Le cinéma allemand réunifié

Andreas Dresen,

un nouveau regard venu de l’Est

En plein boom depuis dix ans, le cinéma allemand a mis du temps à digérer la réunification. Et même si ce fut largement aux dépens des cinéastes de l’Est, simplement rayés de la carte, personne n’incarne mieux ce double phénomène qu’Andreas Dresen, né à Gera près de Leipzig en 1963.

Parmi les derniers cinéastes formés dans l’ex-RDA, Dresen est le plus réaliste: encore au stade des courts-métrages au moment de la chute du Mur, il décide de creuser son sillon en se faisant le porte-parole des petites gens de l’Est. En 1992, son premier long métrage, Stilles Land, est ainsi l’un des meilleurs témoignages de l’enthousiasme tout relatif qui accueillit die Wende. Sept ans et beaucoup de télévision plus tard, Nachtgestalten confirme son originalité.

Avec Dresen, l’Allemagne tient son Mike Leigh, un observateur à la fois réaliste, ironique et affectueux de réalités sociales le plus souvent ignorées. Sept films ont suivi, rencontrant un succès croissant, dont Halbe Treppe, Willenbrock, Sommer vom Balkon et le documentaire politique Denk ich an Deutchland.
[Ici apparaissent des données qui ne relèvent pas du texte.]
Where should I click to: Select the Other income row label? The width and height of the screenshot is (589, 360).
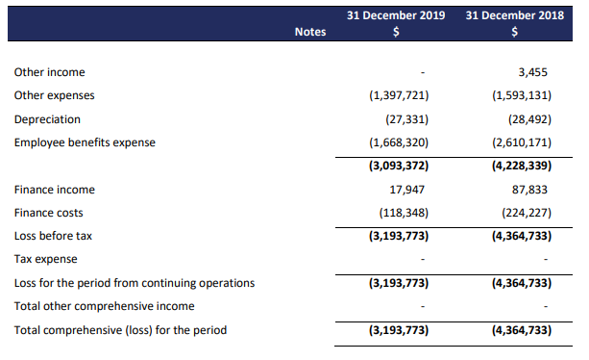coord(50,72)
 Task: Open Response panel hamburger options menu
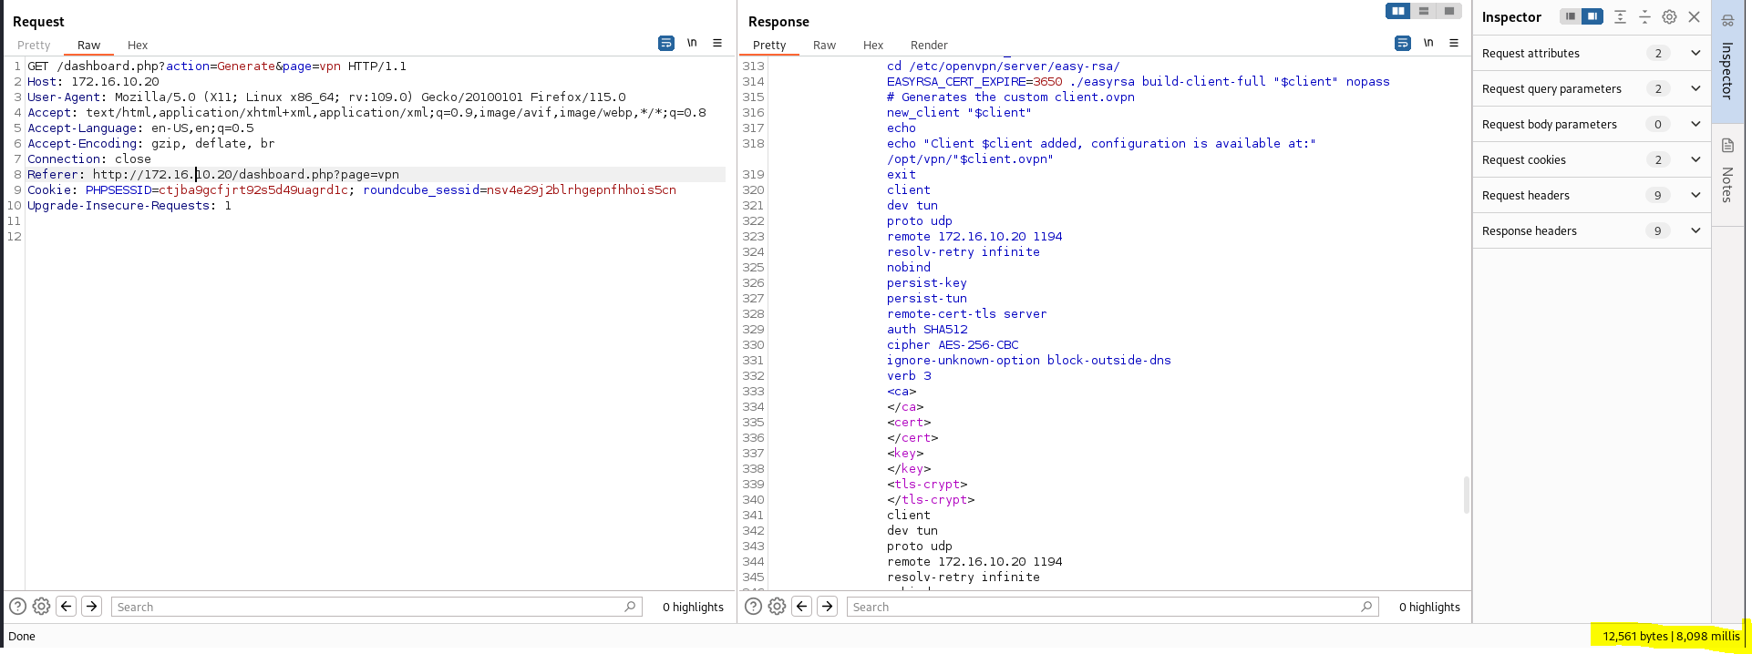(x=1454, y=43)
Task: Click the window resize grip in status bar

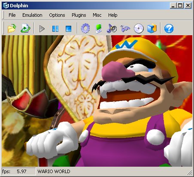Action: [190, 172]
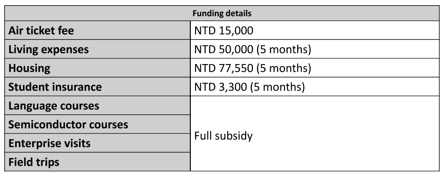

En Suisse, c’est seulement avec Septième Ciel (Wolke 9, 2008), sur un triangle amoureux du 3e âge, que Dresen s’est fait connaître. Il lui reste à atteindre la dernière marche, celle des auteurs en compétition à Cannes ou à Venise. Mais qu’il y arrive ou pas, c’est apparemment chez lui qu’on trouve le meilleur reflet de l’Allemagne d’aujourd’hui à l’écran.